Young people consider fewer children as climate change concern mounts

Image credit: woodland trust

A third of young people in Britain have admitted to feeling scared and pessimistic about climate change, according to a new poll.

Carried out by YouGov on behalf of the Woodland Trust, the poll found that 33 per cent of 16-24-year-olds admitted to being “scared” by the prospect of a changing climate, with 28 per cent saying they felt “overwhelmed”.

Almost one-in-four (24 per cent) said that fears over the climate crisis mean they are willing to consider having fewer children than they would otherwise like.

Woodland Trust chief executive Dr Darren Moorcroft said that, with access to woodland declining and tree cover in the UK one of the lowest in Europe, the results were “alarming”.

“Young people are experiencing an epidemic of climate anxiety and are increasingly worried about the health of the planet,” he said. “This new data shows that climate change is jeopardising more than just the environment, with people’s mental wellbeing and future life plans also affected.  

“We know that being outdoors and among nature has a positive effect on mental health – but the level of access to green space in the UK is simply not good enough.”

The UK currently has just 13 per cent woodland cover, only 7 per cent of which is in good ecological condition, compared to a European average of 37 per cent.

A report published by the Trust in 2021 also showed that only 16.2 per cent of people in the UK had access to at least two hectares of green space within 500m of their home – down from 21.1 per cent in 2016.

The YouGov poll, conducted in February 2023, showed that only 9 per cent of people aged 16-24 felt young people have a great deal of influence making decisions about climate change.

With climate anxiety an ever-increasing issue, Hayley Jarvis, head of physical activity for the mental health charity Mind, said outdoor activities can be a great way to improve mental wellbeing.

“Ecotherapy, a type of formal treatment which involves doing activities outside in nature, can be as effective as antidepressants in treating mild to moderate depression and anxiety,” she added. 

“Unlike working out in the gym or other indoor activities, the colours, sounds and smells we find outdoors stimulate our senses in a different way and can boost our mood.
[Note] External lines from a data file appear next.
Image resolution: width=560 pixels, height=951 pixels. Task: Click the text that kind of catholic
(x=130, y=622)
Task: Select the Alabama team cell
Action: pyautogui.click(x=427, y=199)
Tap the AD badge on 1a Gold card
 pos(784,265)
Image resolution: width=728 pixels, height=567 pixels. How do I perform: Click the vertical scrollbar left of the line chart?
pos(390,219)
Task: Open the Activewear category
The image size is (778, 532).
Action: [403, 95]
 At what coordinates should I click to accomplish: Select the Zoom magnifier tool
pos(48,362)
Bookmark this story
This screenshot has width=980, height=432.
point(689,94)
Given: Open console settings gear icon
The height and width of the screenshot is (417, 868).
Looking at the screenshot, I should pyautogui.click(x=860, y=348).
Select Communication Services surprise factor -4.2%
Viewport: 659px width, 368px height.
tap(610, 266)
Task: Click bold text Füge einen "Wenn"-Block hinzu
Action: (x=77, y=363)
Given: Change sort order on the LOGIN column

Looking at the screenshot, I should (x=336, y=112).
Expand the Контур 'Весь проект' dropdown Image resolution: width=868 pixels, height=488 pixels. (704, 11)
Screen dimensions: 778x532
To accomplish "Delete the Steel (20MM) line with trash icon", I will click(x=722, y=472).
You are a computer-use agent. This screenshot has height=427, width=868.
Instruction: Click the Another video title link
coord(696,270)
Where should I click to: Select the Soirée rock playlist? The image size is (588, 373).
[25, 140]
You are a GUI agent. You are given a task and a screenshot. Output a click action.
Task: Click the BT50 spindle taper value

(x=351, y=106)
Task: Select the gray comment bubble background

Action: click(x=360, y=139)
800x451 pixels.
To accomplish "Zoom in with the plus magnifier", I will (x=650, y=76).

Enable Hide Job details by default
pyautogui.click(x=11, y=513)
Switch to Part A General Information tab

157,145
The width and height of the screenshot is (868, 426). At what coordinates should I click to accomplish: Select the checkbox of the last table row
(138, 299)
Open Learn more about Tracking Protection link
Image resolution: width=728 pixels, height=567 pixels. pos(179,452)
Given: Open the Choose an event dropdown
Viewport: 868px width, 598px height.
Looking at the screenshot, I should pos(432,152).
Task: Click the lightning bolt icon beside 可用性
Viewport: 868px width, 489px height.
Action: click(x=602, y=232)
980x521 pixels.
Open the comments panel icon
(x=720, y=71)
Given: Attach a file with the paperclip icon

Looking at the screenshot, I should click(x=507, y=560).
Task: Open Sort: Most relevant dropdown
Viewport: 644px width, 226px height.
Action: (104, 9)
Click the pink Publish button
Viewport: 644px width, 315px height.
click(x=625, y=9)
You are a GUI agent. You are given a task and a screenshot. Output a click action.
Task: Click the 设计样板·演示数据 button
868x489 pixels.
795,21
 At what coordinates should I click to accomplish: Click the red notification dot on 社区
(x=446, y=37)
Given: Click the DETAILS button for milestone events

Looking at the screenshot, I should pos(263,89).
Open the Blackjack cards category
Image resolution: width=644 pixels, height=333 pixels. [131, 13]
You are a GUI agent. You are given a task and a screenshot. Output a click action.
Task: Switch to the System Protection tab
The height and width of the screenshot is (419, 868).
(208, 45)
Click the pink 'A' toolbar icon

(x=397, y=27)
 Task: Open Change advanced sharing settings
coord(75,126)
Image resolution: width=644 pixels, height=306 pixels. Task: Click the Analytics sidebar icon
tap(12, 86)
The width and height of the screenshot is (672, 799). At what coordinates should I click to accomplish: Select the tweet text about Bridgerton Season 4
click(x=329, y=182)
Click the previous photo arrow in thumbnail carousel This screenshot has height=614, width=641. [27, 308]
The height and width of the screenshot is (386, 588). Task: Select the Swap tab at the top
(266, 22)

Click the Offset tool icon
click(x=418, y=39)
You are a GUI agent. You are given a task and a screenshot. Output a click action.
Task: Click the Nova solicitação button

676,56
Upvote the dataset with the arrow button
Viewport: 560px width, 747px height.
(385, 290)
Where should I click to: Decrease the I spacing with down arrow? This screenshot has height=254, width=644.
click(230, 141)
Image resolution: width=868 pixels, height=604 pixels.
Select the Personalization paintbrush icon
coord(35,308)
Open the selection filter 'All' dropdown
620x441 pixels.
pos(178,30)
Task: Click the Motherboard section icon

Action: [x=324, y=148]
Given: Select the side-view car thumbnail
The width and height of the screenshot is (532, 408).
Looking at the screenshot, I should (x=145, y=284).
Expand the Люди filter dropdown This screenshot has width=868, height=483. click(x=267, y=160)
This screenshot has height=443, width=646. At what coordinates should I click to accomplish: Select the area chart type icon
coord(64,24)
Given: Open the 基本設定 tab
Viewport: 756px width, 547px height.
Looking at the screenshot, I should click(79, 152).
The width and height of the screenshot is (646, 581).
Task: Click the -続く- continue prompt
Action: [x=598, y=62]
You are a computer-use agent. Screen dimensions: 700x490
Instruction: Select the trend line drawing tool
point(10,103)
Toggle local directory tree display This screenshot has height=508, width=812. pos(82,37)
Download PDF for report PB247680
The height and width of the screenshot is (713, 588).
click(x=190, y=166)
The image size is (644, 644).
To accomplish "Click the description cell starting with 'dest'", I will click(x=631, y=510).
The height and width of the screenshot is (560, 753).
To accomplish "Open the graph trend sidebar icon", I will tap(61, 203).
Getting away from modern life and into a relaxing outside space can allow us to switch off from everyday pressures, help relieve stress, and give us time to clear our heads.”

The Woodland Trust has launched its ‘Plant More Trees’ climate campaign with a mission to plant 50 million more native trees across the UK by 2030.

The total sample size of the poll was 2,133 adults, of which 226 were aged 16-24 and the survey was carried out online.